## SUPPLIED TEXT
[start]

Sunday, July 25, 2010

MATTHEW 7:6 (LUTHER)

Matthew 7:6. Do not give dogs what is holy; and do not throw your pearls before swine, lest they trample them underfoot and turn to attack you.

Now the Lord Christ has almost finished His preaching about the fruit and the works that follow doctrine. Next He will begin warning and admonishing us to be on our guard against other doctrine. Thus He also admonishes the apostles when He sends them out to preach, and says (Matt. 10.16): “Behold, I send you out as sheep in the midst of wolves; so be wise as serpents and innocent as doves.” The situation of a Christian who is supposed to speak and preach the Word of God and to confess it by his life is really a dangerous one, because of the people. He has good reason to become impatient, because the world is so infinitely evil and because he lives in it surrounded by snakes and all kinds of vermin. That is why He declares: “Be careful not to throw what is holy before swine and dogs, for they might trample it underfoot or turn to attack you.” By this He intends to show them and to teach them a lesson. Wherever they go to preach in public before a crowd, they will find dogs and swine, who cannot do anything but trample on the Gospel and then persecute the preachers.

[end]

## ENTRIES SHOWN
[start]

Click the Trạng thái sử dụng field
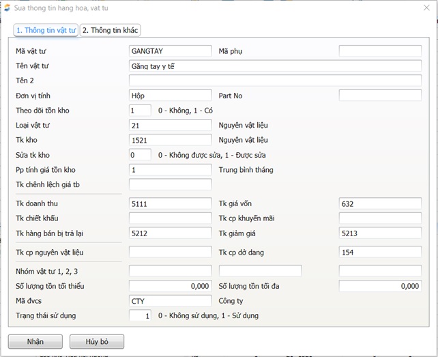The image size is (438, 357). coord(140,315)
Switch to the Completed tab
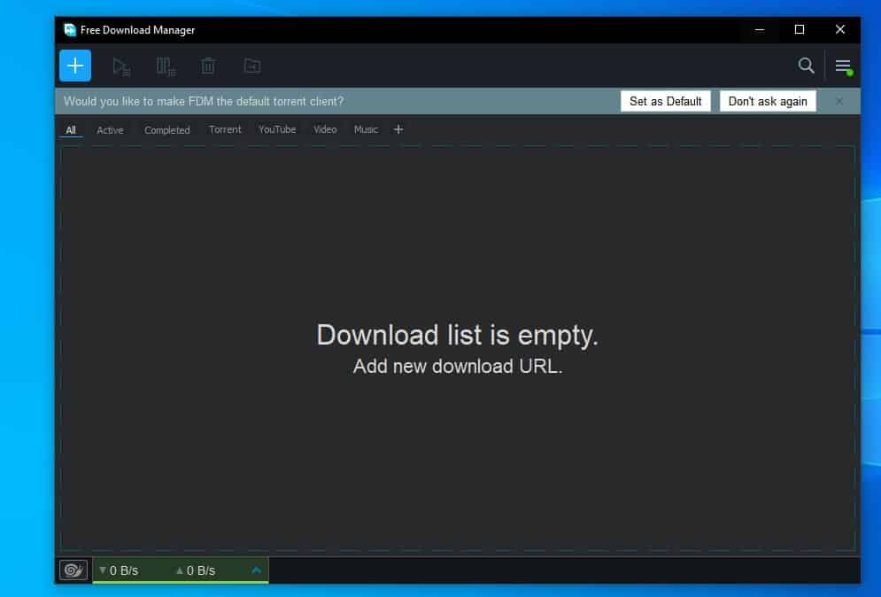This screenshot has height=597, width=881. point(167,130)
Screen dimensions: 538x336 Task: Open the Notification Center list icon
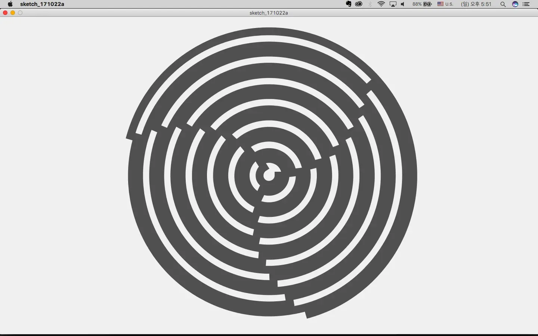pos(526,4)
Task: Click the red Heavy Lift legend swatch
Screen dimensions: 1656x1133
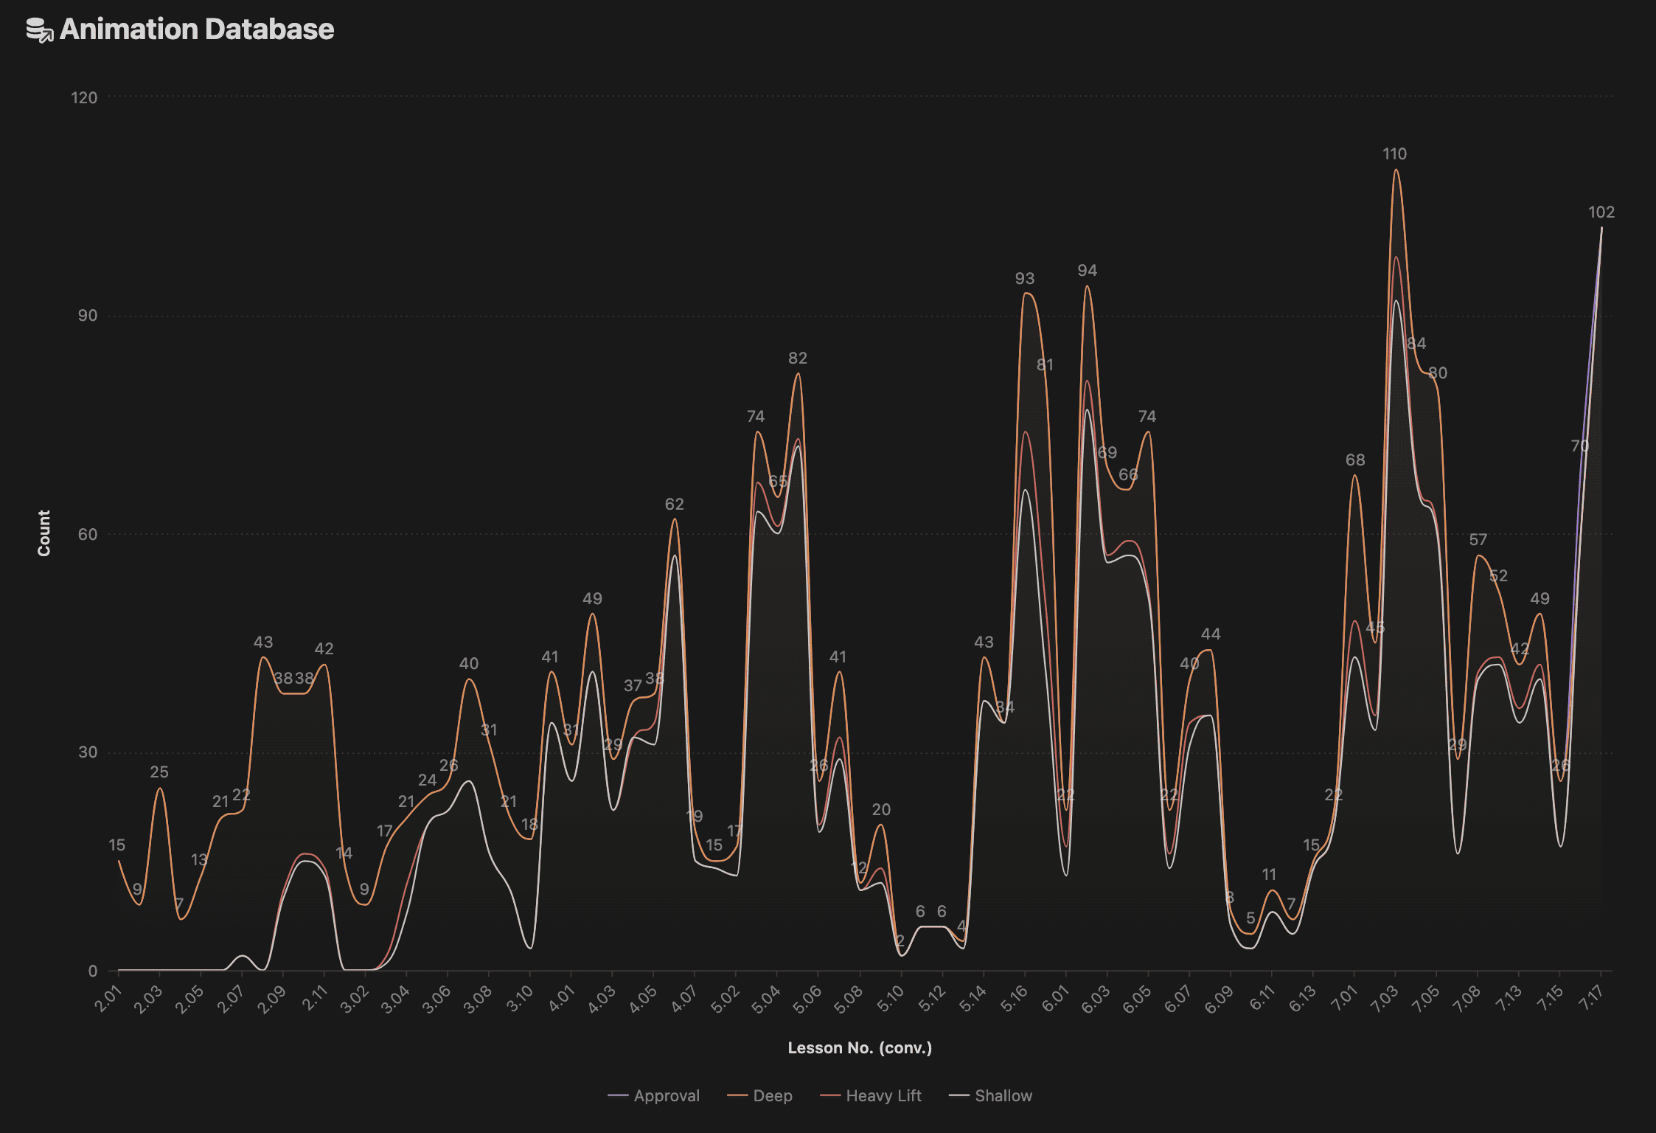Action: coord(830,1096)
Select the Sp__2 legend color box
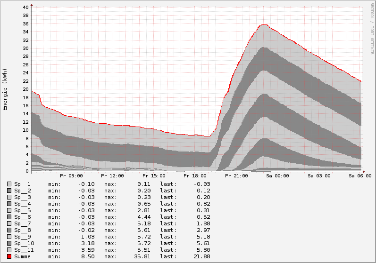Image resolution: width=376 pixels, height=263 pixels. coord(9,191)
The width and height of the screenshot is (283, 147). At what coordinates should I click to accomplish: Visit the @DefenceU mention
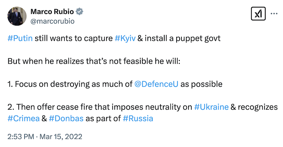(157, 84)
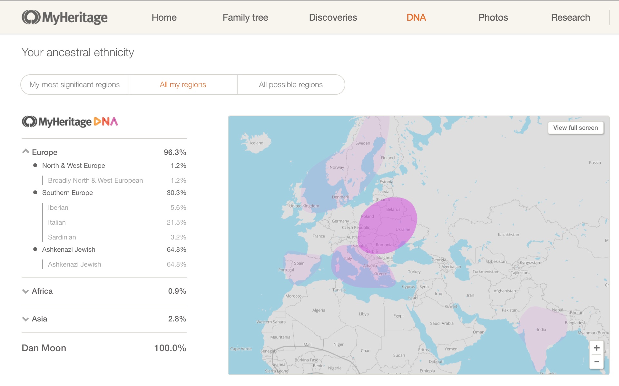Expand the Africa ethnicity section
Viewport: 619px width, 386px height.
pos(25,291)
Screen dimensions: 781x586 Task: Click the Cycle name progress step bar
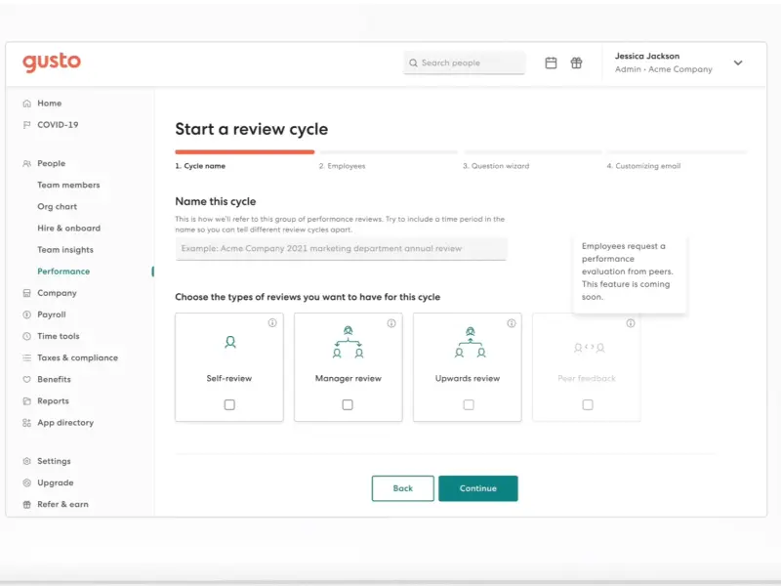[x=244, y=152]
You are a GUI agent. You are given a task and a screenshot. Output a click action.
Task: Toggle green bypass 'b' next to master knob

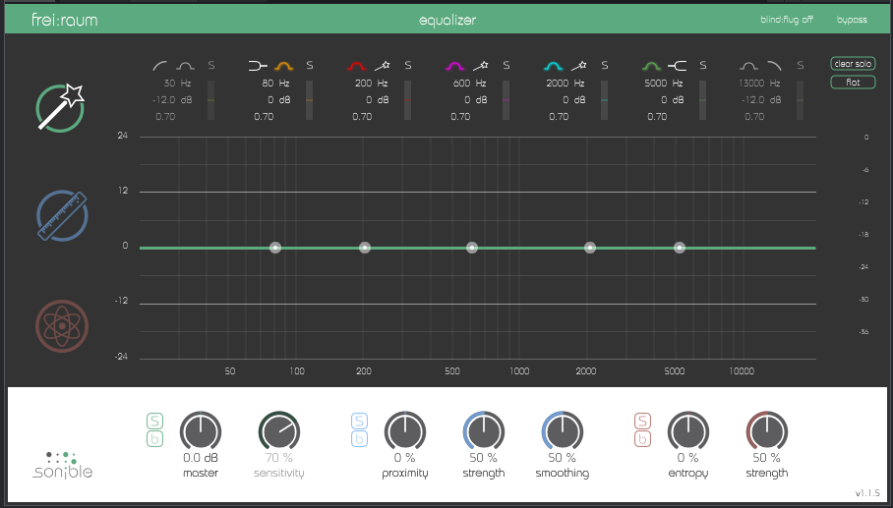click(154, 438)
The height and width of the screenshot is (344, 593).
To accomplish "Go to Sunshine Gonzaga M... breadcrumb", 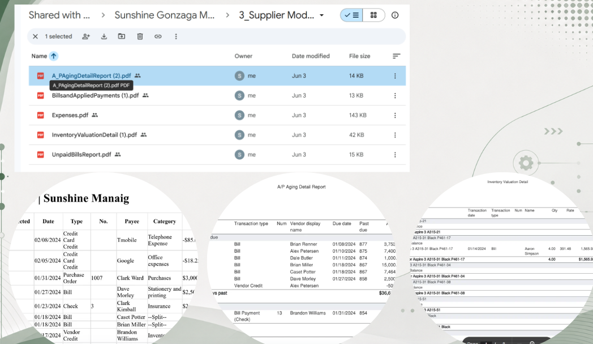I will (165, 15).
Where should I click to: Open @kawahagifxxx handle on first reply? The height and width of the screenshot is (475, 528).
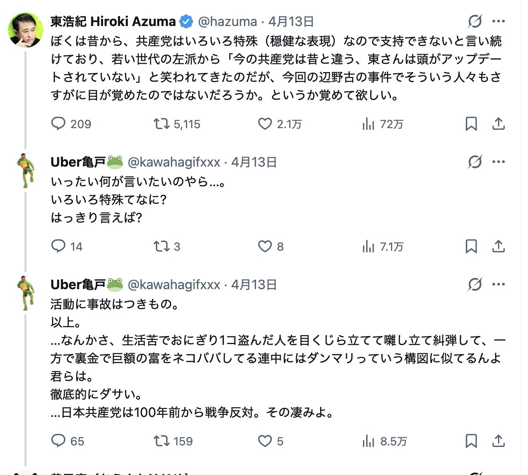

[end]

## WHAT YOU NEED TO DO
A – Extract from the commentary on Matthew 7:6 the passage from "Sunday, July 25, 2010" up to and including "and turn to attack you.", reproducing it word for word.
B – Answer the following questions using the commentary on Matthew 7:6:
(i) According to the verse, what should not be given to dogs?
(ii) Whom does Christ address with the words "Behold, I send you out as sheep in the midst of wolves"?
(iii) By what is the Christian said to be surrounded while living in the world?

## SOLUTIONS TO THE TASKS
A –
Sunday, July 25, 2010

MATTHEW 7:6 (LUTHER)

Matthew 7:6. Do not give dogs what is holy; and do not throw your pearls before swine, lest they trample them underfoot and turn to attack you.

B –
(i) What is holy.
(ii) The apostles, when He sends them out to preach.
(iii) Snakes and all kinds of vermin.